Selon Philippe Martin, « la recherche dans les métiers de l'environnement nécessite la maîtrise de nombreuses disciplines scientifiques qu'il faut croiser pour en tirer le meilleur : chimie, métrologie, optimisation de la gestion énergétique, amélioration des procédés de cogénération, ingénierie de la mobilité ou des systèmes d'information et de la communication, modélisation environnementale, génie des procédés, sciences du vivant, sciences des matériaux… Toutes ces expertises sont exploitées conjointement, en tant que ressources, et sont mises au service des programmes de recherche ».
La direction chargée des programmes définit les objectifs en amont avec les opérationnels. En aval, la première aide les seconds à déployer les résultats de la recherche sur le terrain. Ces échanges alimentent en sujets d'étude les 425 chercheurs et 425 développeurs de Veolia Environnement, dont les compétences sont regroupées en sept départements scientifiques et technologiques : science du vivant, génie des procédés, énergie, modélisation et système, conception et ingénierie, environnement et santé, analyse.
Une R&I qui cultive les réseaux
Pour parfaire sa connaissance du large spectre de sujets qui la concernent, la R&I a complété l'expertise de ses centres de recherche d'une mission de veille, dite intelligence scientifique et technologique.
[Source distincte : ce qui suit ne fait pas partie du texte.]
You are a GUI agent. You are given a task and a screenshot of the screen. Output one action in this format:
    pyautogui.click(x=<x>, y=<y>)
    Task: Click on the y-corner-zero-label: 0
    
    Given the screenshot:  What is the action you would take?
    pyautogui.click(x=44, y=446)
À ce titre, la participation à 90 réseaux d'experts à travers le monde est précieuse. Parmi ces réseaux, il y les pôles de compétitivité. Veolia Environnement s'implique dans plusieurs – Capénergie, S2E2, Advancity… – et l'un de ses cadres se trouve à la tête du pôle Eau (Montpellier), lui-même chef de file des trois pôles ayant l'eau pour centre d'intérêt.
Parallèlement, un programme international d'innovation ouverte, particulièrement original, a été lancé auprès de start-up innovantes. Depuis sa mise en oeuvre en février 2010, ce programme a déjà suscité l'intérêt de plus de 150 jeunes pousses, toutes candidates à un partenariat avec le numéro un mondial de sa catégorie (voir encadré ci-contre).
Enfin, la recherche partenariale apporte un complément très utile, sur les thèmes scientifiques particulièrement. Veolia finance ainsi les chaires de quatre universités : analyse du cycle de vie(Montréal), eaux usées (Brisbane), hydrologie pour une ville résiliente (école des Ponts et Chaussées), modélisation mathématique et biodiversité (École polytechnique et Muséum d'histoire naturelle). L'engagement avec les centres de recherche, publics et privés, va au-delà, puisque Veolia participe à trente et un projets ANR, PCRD ou autres. Cette dynamique est renforcée par l'appel à des académiques et/ou des consultants, sur des missions ponctuelles, pour des problématiques pointues. Veolia cumule, au total, 110 partenariats publics et 67 privés.
LISTE DES SITES DE RECHERCHE ET DE PILOTES PRÉINDUSTRIELS
Les équipes de recherche de Veolia Environnement s'appuient sur cinq centres de recherche, dont quatre sont en France (Maisons-Laffitte, Limay, Saint-Maurice, Rueil-Malmaison) et un à l'étranger (Berlin).
Les plates-formes qui permettent de mener des essais à l'échelle du pilote préindustriel sont au nombre de six : filières membranaires pour l'eau potable (Annet-sur-Marne), eaux industrielles et traitements des déchets (Bouqueval), traitements des déchets et valorisation du biogaz (Claye-Souilly), tri automatique des déchets (Saint-Priest), eaux usées (Saint-Thibault-des-Vignes), plate-forme sur le dessalement (multisite et mobile : sud de l'Europe, Golfe arabo-persique, Australie).